What the task asks:
Look through the lines below and extract each one that contains "First".
╭─ Record excerpts
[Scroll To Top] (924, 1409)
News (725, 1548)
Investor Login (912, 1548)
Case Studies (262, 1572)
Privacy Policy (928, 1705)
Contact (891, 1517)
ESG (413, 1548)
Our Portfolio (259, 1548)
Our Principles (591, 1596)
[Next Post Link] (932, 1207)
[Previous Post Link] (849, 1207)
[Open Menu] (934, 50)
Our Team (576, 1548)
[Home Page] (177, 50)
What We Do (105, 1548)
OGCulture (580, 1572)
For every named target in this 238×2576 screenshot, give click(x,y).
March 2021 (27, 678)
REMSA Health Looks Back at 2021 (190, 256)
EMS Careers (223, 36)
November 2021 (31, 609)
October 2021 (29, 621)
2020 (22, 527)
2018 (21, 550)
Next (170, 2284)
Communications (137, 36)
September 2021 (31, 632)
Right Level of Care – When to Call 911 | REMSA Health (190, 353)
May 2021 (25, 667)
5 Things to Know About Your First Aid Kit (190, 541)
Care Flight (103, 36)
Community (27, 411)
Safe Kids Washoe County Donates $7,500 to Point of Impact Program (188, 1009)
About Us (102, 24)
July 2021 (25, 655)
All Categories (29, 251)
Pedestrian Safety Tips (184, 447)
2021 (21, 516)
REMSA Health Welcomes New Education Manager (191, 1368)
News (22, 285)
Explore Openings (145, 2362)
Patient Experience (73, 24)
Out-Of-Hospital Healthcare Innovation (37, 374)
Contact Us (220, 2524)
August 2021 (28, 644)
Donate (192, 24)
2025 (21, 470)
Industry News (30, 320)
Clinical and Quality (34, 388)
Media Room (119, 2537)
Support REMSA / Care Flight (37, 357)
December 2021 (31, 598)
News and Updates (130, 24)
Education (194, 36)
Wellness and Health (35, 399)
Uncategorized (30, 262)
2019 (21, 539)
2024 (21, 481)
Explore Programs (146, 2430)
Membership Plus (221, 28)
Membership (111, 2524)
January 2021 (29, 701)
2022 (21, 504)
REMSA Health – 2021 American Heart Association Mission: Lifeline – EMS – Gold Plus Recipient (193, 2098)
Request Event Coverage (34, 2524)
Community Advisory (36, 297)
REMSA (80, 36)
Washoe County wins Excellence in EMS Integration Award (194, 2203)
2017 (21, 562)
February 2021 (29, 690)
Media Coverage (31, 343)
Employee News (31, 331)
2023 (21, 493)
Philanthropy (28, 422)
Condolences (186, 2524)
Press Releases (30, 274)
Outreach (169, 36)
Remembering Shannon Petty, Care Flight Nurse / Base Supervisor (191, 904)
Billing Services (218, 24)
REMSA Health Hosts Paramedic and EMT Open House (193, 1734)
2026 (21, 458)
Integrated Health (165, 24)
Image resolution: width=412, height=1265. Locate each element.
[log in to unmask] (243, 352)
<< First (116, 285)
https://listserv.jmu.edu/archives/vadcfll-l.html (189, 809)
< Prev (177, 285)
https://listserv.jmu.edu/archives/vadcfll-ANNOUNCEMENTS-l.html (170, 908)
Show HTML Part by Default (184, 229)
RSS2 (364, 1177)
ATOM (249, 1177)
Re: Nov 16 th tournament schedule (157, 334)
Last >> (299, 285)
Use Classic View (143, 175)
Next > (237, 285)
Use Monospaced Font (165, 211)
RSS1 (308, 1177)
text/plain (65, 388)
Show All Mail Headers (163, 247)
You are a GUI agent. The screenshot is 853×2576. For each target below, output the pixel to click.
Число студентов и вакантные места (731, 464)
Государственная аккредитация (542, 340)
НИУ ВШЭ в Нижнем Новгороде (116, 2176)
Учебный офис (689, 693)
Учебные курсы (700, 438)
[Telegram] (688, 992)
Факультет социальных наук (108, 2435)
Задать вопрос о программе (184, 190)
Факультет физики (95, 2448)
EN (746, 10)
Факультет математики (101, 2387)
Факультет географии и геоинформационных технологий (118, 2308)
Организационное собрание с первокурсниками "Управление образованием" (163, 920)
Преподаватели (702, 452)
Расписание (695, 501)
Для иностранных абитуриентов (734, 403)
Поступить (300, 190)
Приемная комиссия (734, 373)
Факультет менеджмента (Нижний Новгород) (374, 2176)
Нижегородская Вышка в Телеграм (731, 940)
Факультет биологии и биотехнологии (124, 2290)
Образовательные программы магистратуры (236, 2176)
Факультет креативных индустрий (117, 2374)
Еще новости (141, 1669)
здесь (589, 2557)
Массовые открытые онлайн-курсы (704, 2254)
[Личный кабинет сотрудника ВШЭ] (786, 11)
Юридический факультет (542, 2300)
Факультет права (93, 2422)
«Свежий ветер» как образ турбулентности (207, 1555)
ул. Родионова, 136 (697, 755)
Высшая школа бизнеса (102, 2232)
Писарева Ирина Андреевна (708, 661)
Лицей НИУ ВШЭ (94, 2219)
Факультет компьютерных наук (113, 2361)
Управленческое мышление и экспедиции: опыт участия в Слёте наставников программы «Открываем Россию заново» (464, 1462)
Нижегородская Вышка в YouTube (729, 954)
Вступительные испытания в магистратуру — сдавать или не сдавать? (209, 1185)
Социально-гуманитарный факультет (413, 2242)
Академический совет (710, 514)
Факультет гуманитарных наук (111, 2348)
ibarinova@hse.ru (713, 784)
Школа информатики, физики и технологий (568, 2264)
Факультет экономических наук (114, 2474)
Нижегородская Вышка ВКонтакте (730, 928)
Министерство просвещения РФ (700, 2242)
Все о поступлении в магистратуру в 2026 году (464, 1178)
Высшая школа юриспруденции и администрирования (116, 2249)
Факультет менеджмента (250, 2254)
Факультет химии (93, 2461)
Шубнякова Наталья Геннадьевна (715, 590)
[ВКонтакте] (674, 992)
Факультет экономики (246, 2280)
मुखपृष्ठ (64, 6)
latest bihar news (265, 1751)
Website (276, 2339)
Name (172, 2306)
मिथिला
╰─
Written answer:
5 Things to Know About Your First Aid Kit (190, 541)
<< First (116, 285)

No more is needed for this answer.